And now in a moment she was dropped into the filthy
dust of city horrors. What would be the result upon her and upon her
dawning gift?
The double question was in his mind, and quite honestly. For his
interest of the literary man in Vere was very vivid. Never yet had he
had a pupil or dreamed of having one. There are writers who found a
school, whose fame is carried forward like a banner by young and
eager hands. Artois had always stood alone, ardently admired, ardently
condemned, but not imitated. And he had been proud of his solitude.
But--lately--had not underthoughts come into his mind, thoughts of
leaving an impress on a vivid young intellect, a soul that was full of
life, and the beginnings of energy? Had not he dreamed, however
vaguely, of forming, like some sculptor of genius, an exquisite
statuette--poetry, in the slim form of a girl-child singing to the
world?
And now Peppina had rushed into Vere's life, with sobs and a tumult of
cries to the Madonna and the saints, and, no doubt, with imprecations
upon the wickedness of men. And where were the dreams of the sea? And
his dreams, where were they?
That night the irony that was in him woke up and smiled bitterly, and he
asked himself how he, with his burden of years and of knowledge of life,
could have been such a fool as to think it possible to guard any one
against the assaults of the facts of life. Hermione, perhaps, had been
wiser than he, and yet he could not help feeling something that was
almost like anger against her for what he called her quixotism. The
woman of passionate impulses--how dangerous she is, even when her
impulses are generous, are noble! Action without thought, though the
prompting heart behind it be a heart of gold--how fatal may it be!
And then he remembered a passionate impulse that had driven a happy
woman across a sea to Africa, and he was ashamed.

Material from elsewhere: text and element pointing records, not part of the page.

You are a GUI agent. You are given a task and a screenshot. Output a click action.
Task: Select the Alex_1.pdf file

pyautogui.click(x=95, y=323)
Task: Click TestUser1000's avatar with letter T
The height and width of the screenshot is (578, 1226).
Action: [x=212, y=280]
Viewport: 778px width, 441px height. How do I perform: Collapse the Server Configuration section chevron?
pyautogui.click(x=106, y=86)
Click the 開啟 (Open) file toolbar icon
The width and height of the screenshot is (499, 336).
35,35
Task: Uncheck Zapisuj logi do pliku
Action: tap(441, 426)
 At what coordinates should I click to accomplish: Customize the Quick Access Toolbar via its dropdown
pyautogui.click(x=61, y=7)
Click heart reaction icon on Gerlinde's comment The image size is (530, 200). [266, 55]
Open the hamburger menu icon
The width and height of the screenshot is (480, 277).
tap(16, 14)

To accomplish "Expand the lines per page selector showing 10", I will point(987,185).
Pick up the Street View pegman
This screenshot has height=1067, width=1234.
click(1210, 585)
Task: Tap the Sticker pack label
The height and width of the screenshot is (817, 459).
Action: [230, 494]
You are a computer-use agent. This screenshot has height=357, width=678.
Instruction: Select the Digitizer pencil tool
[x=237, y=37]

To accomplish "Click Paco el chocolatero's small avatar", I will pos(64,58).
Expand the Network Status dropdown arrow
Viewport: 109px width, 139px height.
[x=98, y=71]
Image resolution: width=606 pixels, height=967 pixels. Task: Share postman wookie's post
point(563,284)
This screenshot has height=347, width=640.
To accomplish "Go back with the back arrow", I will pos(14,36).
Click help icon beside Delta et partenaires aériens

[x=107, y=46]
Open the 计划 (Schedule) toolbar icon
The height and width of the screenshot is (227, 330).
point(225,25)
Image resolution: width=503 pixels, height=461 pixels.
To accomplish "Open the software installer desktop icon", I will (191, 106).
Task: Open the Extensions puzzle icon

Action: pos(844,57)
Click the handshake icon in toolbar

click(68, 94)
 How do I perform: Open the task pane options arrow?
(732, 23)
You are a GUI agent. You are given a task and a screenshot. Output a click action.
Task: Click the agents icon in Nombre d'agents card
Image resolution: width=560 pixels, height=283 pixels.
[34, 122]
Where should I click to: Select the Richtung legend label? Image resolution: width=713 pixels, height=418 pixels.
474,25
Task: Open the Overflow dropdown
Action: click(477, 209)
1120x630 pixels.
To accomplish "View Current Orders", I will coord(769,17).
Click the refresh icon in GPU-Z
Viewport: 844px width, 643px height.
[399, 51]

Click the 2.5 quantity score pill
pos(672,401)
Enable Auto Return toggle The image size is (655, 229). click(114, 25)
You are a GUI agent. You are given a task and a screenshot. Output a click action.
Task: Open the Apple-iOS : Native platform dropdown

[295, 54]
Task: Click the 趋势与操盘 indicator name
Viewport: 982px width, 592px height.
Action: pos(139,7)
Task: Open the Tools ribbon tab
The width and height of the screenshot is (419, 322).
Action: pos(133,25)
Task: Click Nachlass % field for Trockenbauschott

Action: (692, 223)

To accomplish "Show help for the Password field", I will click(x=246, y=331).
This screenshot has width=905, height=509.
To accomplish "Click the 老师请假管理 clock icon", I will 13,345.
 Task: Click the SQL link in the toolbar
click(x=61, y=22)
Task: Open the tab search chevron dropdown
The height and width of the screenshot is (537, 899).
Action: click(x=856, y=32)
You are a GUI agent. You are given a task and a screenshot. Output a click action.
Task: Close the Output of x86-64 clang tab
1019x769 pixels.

Yet again the feeling that was almost like hostility returned. He said
to himself that Hermione should have learned caution in the passing
of so many years, that she ought to have grown older than she had.
But there was something unconquerably young, unconquerably naive, in
her--something that, it seemed, would never die. Her cleverness went
hand in hand with a short-sightedness that was like a rather beautiful,
yet sometimes irritating stupidity. And this latter quality might
innocently make victims, might even make a victim of her own child.